From: Hong Zhiguo <honkiko@gmail.com>
To: tj@kernel.org
Cc: vgoyal@redhat.com, cgroups@vger.kernel.org, axboe@kernel.dk,
        linux-kernel@vger.kernel.org, Hong Zhiguo <zhiguohong@tencent.com>
Subject: [PATCH v3] blk-throttle: simplify logic by token bucket algorithm
Date: Thu, 17 Oct 2013 20:17:52 +0800
Message-Id: <1382012272-26170-1-git-send-email-zhiguohong@tencent.com>
In-Reply-To: <1381574794-7639-1-git-send-email-zhiguohong@tencent.com>
References: <1381574794-7639-1-git-send-email-zhiguohong@tencent.com>
Sender: linux-kernel-owner@vger.kernel.org
Content-Length: 14355
Lines: 458

From: Hong Zhiguo <zhiguohong@tencent.com>

Token bucket algorithm(http://en.wikipedia.org/wiki/Token_bucket)
is very simple and widely used for rate limiting and shaping.
It's well suitable for blk-throttle. And it natually works for
hierarchical cgroups. So I took it to replace the original time
_slicing_|_trimming_|_extending_ logic.

The advantage is simplicity, reliability and less fluctuation.

About 300 lines of code for time-slicing is replaced with 60 lines
of code for token bucket in blk-throttle.c.
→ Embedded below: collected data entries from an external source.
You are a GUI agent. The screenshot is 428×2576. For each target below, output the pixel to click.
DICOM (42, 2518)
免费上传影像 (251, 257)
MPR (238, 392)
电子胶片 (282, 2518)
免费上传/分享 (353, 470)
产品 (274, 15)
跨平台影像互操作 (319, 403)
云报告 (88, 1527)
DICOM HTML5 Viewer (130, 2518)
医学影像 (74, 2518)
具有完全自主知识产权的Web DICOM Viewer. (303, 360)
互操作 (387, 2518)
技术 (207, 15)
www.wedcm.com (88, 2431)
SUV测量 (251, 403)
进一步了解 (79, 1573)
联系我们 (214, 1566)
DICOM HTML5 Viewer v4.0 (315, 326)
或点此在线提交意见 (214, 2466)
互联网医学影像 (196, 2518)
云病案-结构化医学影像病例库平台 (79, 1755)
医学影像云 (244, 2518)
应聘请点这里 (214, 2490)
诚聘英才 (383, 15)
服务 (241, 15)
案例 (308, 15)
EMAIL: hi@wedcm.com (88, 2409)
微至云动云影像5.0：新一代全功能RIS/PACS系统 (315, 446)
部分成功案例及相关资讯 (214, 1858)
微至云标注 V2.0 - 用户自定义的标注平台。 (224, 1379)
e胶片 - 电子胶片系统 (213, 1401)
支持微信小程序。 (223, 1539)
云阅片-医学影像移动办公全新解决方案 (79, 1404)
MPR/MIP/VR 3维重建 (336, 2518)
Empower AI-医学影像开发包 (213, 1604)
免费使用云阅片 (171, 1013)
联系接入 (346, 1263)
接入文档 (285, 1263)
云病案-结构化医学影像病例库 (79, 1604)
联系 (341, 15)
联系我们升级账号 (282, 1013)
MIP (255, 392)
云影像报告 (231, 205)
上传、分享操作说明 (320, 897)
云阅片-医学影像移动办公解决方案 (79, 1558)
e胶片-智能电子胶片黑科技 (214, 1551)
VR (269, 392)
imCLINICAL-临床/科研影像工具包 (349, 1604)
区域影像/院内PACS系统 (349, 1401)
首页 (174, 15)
I've tested this patch by fio with rw=randread, rw=randrw. It
behaves almost the same with original time-slicing implementation,
and with less fluctuation. It's also tested on hierarchical setup.

v3:
- rename "t_c" to "last_dispatch", suggested by Vivek
- limit the token generated during idle period, suggested by Vivek

Signed-off-by: Hong Zhiguo <zhiguohong@tencent.com>
Tested-by: Hong Zhiguo <zhiguohong@tencent.com>
---
 block/blk-throttle.c | 288 +++++++++------------------------------------------
 1 file changed, 48 insertions(+), 240 deletions(-)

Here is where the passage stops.